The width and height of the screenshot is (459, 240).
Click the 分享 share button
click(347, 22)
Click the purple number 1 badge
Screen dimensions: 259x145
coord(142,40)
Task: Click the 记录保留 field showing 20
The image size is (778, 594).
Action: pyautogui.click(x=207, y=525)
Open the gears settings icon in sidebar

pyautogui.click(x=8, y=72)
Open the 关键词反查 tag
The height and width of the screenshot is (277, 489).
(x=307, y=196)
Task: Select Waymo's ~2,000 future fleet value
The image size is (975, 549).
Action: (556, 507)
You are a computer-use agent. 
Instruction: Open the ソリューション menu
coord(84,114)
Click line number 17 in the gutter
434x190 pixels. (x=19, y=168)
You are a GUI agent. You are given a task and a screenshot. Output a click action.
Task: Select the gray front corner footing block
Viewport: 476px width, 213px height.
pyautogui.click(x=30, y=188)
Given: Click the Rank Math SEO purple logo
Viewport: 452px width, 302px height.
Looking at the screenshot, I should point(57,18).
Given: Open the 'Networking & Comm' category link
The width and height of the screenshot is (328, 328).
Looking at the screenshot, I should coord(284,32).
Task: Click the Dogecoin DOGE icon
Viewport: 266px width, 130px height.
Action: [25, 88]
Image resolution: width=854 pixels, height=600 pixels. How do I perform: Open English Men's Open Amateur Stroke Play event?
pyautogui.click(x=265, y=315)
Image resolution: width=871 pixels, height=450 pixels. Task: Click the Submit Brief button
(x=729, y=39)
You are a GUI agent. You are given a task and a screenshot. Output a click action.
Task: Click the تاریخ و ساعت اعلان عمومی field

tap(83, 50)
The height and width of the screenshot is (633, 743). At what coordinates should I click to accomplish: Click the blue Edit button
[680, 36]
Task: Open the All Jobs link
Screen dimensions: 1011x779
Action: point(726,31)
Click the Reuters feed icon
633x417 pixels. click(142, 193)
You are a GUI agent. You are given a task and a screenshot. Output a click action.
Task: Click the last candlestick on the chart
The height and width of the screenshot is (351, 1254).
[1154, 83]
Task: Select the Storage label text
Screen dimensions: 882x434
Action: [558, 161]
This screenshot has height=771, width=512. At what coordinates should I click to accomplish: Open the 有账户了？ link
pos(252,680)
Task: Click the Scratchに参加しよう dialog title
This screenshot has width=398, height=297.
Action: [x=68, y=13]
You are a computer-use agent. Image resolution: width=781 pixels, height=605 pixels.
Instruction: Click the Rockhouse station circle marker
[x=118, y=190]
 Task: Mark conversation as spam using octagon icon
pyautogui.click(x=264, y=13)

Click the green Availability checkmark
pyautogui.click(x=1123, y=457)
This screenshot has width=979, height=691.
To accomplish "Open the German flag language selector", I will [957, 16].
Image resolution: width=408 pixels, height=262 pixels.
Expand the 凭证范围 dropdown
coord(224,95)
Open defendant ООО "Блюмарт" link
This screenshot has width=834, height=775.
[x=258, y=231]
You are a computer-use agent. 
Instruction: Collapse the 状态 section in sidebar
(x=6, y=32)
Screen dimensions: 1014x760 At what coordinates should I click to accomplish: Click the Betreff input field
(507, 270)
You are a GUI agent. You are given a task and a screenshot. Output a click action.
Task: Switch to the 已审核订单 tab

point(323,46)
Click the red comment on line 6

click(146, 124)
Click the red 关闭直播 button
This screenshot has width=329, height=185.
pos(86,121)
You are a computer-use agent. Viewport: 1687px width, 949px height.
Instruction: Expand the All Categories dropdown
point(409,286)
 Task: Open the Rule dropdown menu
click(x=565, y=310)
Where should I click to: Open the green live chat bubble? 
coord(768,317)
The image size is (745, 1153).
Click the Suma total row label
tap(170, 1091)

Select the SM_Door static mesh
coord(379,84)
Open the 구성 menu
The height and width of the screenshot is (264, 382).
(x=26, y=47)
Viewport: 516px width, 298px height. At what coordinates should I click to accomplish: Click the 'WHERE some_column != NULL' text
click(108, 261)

========

Task requirements. Restate the whole set of entries exactly.

Reply to the task.
The width and height of the screenshot is (459, 240).
Click the 分享 share button
click(347, 22)
Click the purple number 1 badge
Screen dimensions: 259x145
coord(142,40)
Task: Click the 记录保留 field showing 20
The image size is (778, 594).
Action: pyautogui.click(x=207, y=525)
Open the gears settings icon in sidebar

pyautogui.click(x=8, y=72)
Open the 关键词反查 tag
The height and width of the screenshot is (277, 489).
(x=307, y=196)
Task: Select Waymo's ~2,000 future fleet value
The image size is (975, 549).
Action: (556, 507)
You are a computer-use agent. 
Instruction: Open the ソリューション menu
coord(84,114)
Click line number 17 in the gutter
434x190 pixels. (x=19, y=168)
You are a GUI agent. You are given a task and a screenshot. Output a click action.
Task: Select the gray front corner footing block
Viewport: 476px width, 213px height.
pyautogui.click(x=30, y=188)
Given: Click the Rank Math SEO purple logo
Viewport: 452px width, 302px height.
Looking at the screenshot, I should point(57,18).
Given: Open the 'Networking & Comm' category link
The width and height of the screenshot is (328, 328).
Looking at the screenshot, I should coord(284,32).
Task: Click the Dogecoin DOGE icon
Viewport: 266px width, 130px height.
Action: [25, 88]
Image resolution: width=854 pixels, height=600 pixels. How do I perform: Open English Men's Open Amateur Stroke Play event?
pyautogui.click(x=265, y=315)
Image resolution: width=871 pixels, height=450 pixels. Task: Click the Submit Brief button
(x=729, y=39)
You are a GUI agent. You are given a task and a screenshot. Output a click action.
Task: Click the تاریخ و ساعت اعلان عمومی field

tap(83, 50)
The height and width of the screenshot is (633, 743). At what coordinates should I click to accomplish: Click the blue Edit button
[680, 36]
Task: Open the All Jobs link
Screen dimensions: 1011x779
Action: point(726,31)
Click the Reuters feed icon
633x417 pixels. click(142, 193)
You are a GUI agent. You are given a task and a screenshot. Output a click action.
Task: Click the last candlestick on the chart
The height and width of the screenshot is (351, 1254).
[1154, 83]
Task: Select the Storage label text
Screen dimensions: 882x434
Action: [558, 161]
This screenshot has height=771, width=512. At what coordinates should I click to accomplish: Open the 有账户了？ link
pos(252,680)
Task: Click the Scratchに参加しよう dialog title
This screenshot has width=398, height=297.
Action: [x=68, y=13]
You are a computer-use agent. Image resolution: width=781 pixels, height=605 pixels.
Instruction: Click the Rockhouse station circle marker
[x=118, y=190]
 Task: Mark conversation as spam using octagon icon
pyautogui.click(x=264, y=13)

Click the green Availability checkmark
pyautogui.click(x=1123, y=457)
This screenshot has width=979, height=691.
To accomplish "Open the German flag language selector", I will [957, 16].
Image resolution: width=408 pixels, height=262 pixels.
Expand the 凭证范围 dropdown
coord(224,95)
Open defendant ООО "Блюмарт" link
This screenshot has width=834, height=775.
[x=258, y=231]
You are a computer-use agent. 
Instruction: Collapse the 状态 section in sidebar
(x=6, y=32)
Screen dimensions: 1014x760 At what coordinates should I click to accomplish: Click the Betreff input field
(507, 270)
You are a GUI agent. You are given a task and a screenshot. Output a click action.
Task: Switch to the 已审核订单 tab

point(323,46)
Click the red comment on line 6

click(146, 124)
Click the red 关闭直播 button
This screenshot has width=329, height=185.
pos(86,121)
You are a computer-use agent. Viewport: 1687px width, 949px height.
Instruction: Expand the All Categories dropdown
point(409,286)
 Task: Open the Rule dropdown menu
click(x=565, y=310)
Where should I click to: Open the green live chat bubble? 
coord(768,317)
The image size is (745, 1153).
Click the Suma total row label
tap(170, 1091)

Select the SM_Door static mesh
coord(379,84)
Open the 구성 menu
The height and width of the screenshot is (264, 382).
(x=26, y=47)
Viewport: 516px width, 298px height. At what coordinates should I click to accomplish: Click the 'WHERE some_column != NULL' text
click(108, 261)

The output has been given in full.